Наливкин-колонизатор отмечает положительные результаты русского завоевания – прекращение междоусобиц и водворение относительного порядка, ознакомление туземцев с основами русской «гражданственности и культуры». Наливкин упоминает почту и телеграф, которые производили «неотразимое впечатление», казначейства и банки, суд, введение выборного начала и реорганизацию податного дела, повышение материального достатка населения, развитие экономики, освобождение от древнего домостроя, возможность ездить по миру. Все это пробило брешь в стене, отделявшую «полусонный, замкнутый мирок от неугомонно-шумного мира европейской цивилизации»[120]. В этой части рассуждений прочитываются ориенталистские представления. Но Наливкин-социалист идет дальше – он показывает и негативную сторону. Мужчины шли в «открывшиеся нами питейные заведения» и спивались там, женщины «охотно шли на содержание к русским» [121]. В этом автор видел не саму «свободу», а ликование «раба, почуявшего свободу». Наливкин пишет о взяточничестве и продажности русских чиновников, в том числе самых высокопоставленных, об «этнографическом завоевании» (т. е. переселении русских), которое превратилось в насильственное отбирание земли у туземцев. Наливкин говорит и о продажности народного суда, и утрате авторитета русского суда, о возрастании повинностей.
Наливкин-колонизатор откровенно пишет о попытке «возможно широкого распространения среди туземцев знаний русского языка, русской грамоты и др. предметов нашего школьного преподавания», за которой прятались «смутные и тщательно маскировавшиеся негласные надежды на возможность русификации туземного населения»[122]. «Большинство интеллигентных русских людей» были «искренне убеждены» в необходимости распространения знаний государственного языка среди «инородцев» и верили, что русификация туземцев вполне возможна. Наливкин-социалист признается, что «нравственные» результаты «практики» русско-туземных школ были «очень скверные»[123].

## Задание A
Объясните в одном–трёх предложениях, чем, согласно фрагменту о Наливкине, объяснялось стремление широко распространять среди туземцев русский язык и грамоту.
## Задание B
Продолжите фрагмент о Наливкине, начав сразу после его последнего предложения.
Материал в этой работе не используется.

## Раздел данных
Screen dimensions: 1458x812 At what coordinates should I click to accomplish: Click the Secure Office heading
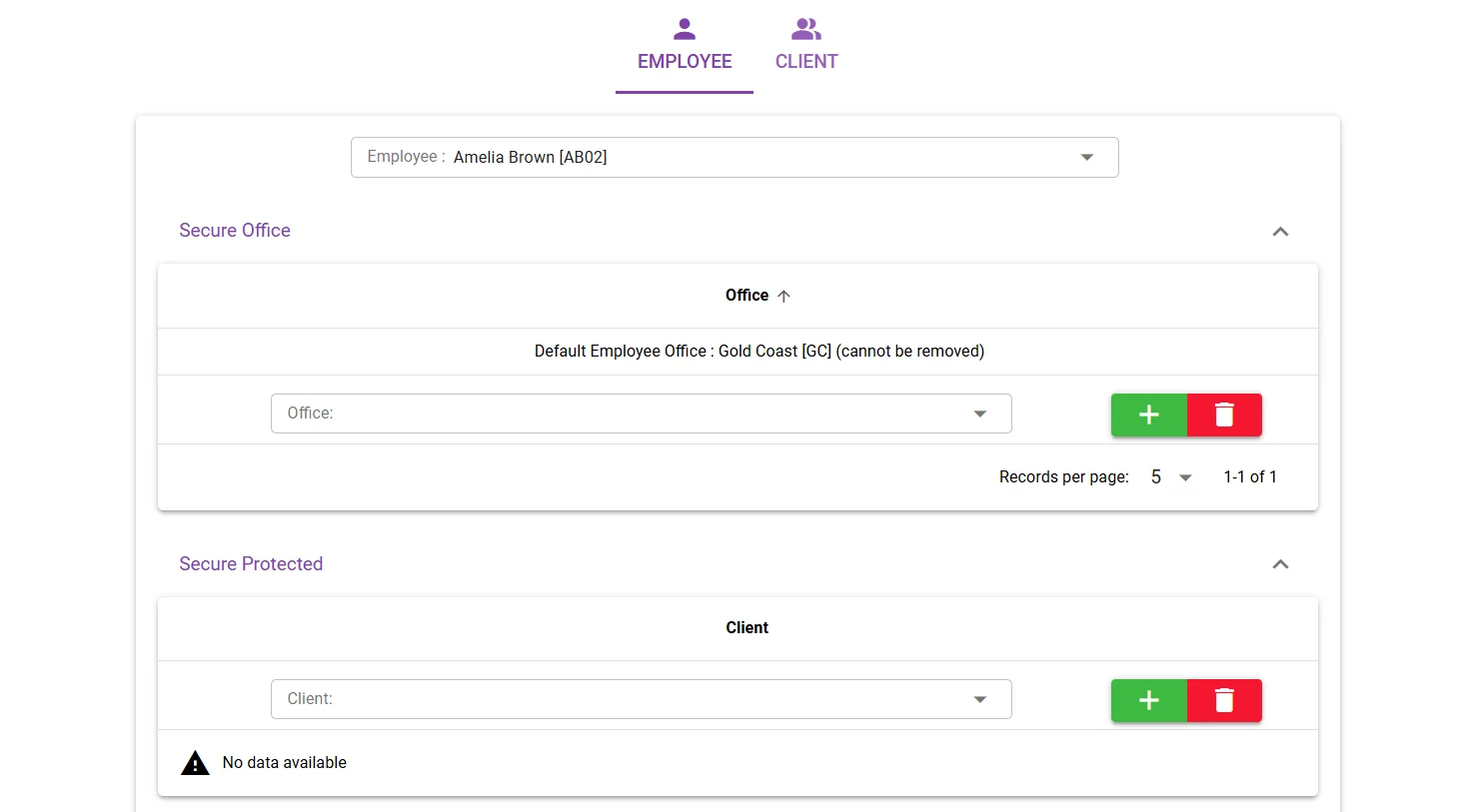235,231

## Письменный ответ A
За этой попыткой прятались смутные и тщательно маскировавшиеся негласные надежды на возможность русификации туземного населения. Большинство интеллигентных русских людей были искренне убеждены в необходимости распространять знание государственного языка среди «инородцев» и верили, что русификация туземцев вполне возможна.

## Письменный ответ B
Наливкин-социалист беспощадно критикует имперскую практику и расхожие «знания» о туземцах. Русские, по его мнению, не хотели ничего знать о жизни местного населения, не изучали их языки, «пытались в своих канцеляриях решить административное уравнение с тысячью неизвестных»[124], довольствуясь «противоречивыми восклицаниями» «самозваных знатоков»[125]; «…мы постепенно привыкли к нему, привыкли думать, что все-таки кое-что знаем и смыслим… и чем дальше, тем все больше и больше запутывались в хаосе, возникшем на почве наших собственных – невежества, малой культурности и самомнения…»[126]. Наливкин-социалист видит и «другую сторону». Он пытается анализировать, какие представления о русских были у туземцев, как туземцы изучали русских. Наливкин вновь, как и в записке 1899 г. (повторяя ее отдельными кусками), говорит о «пробуждении» панисламизма, который, «протирая глаза после многовековой спячки», собирается противостоять «христианской (европейской) культуре». Однако в отличие от той своей записки, в которой он предлагал после Андижанского восстания 1898 г. увеличить количество войск в Туркестане, Наливкин пишет: «…Мы много говорили и писали об идущих и не идущих к делу вещах: о косности туземцев; о мусульманском фанатизме; о происках Англии и Турции; о панисламизме; о неблагодарности туземцев, якобы облагодетельствованных Россией; о чрезмерном, якобы, увеличении народного благосостояния, дающего возможность туземцам заниматься не общеполезными делами, а разными глупостями; о необходимости держать туземное население в ежовых рукавицах, и т. д. Мы договорились и дописались даже до таких нелепостей, как необходимость время от времени, периодически, проходить по краю с огнем и мечом, дабы производить на полудиких азиатов должное впечатление…»[127] Главная, «наиболее существенная» же причина восстания – «тяжкие, хронические недуги нашей официальной жизни»[128].
Совершенно новая мысль Наливкина-социалиста: главное в преобразовании «туземного» мира – преобразовать самих себя! Наливкин не стесняется писать: «…Таким образом, отрешившись от наших обыденных, иногда несколько узких и не совсем правильных взглядов на способ оценки чуждых и несвойственных нам форм общественной и иной жизни, мы должны будем признать, что ко времени завоевания нами Туркестанского края туземное, сартовское общество стояло уже на относительно высокой ступени общественности и культурности…»; Наливкин увидел в этом обществе свои «идеалы» и даже элементы «либерализма»[129], по его мнению, во многих отношениях «эти полудикие азиаты» были «неизмеримо культурнее нашего народа»[130]. Чтобы выйти из тупика взаимного недоверия и отчуждения, Наливкин-социалист предлагает «забыть старые счеты» и «дружно, весело, рука об руку идти далее по широкому пути общечеловеческого прогресса и обнечеловеческого единения»[131].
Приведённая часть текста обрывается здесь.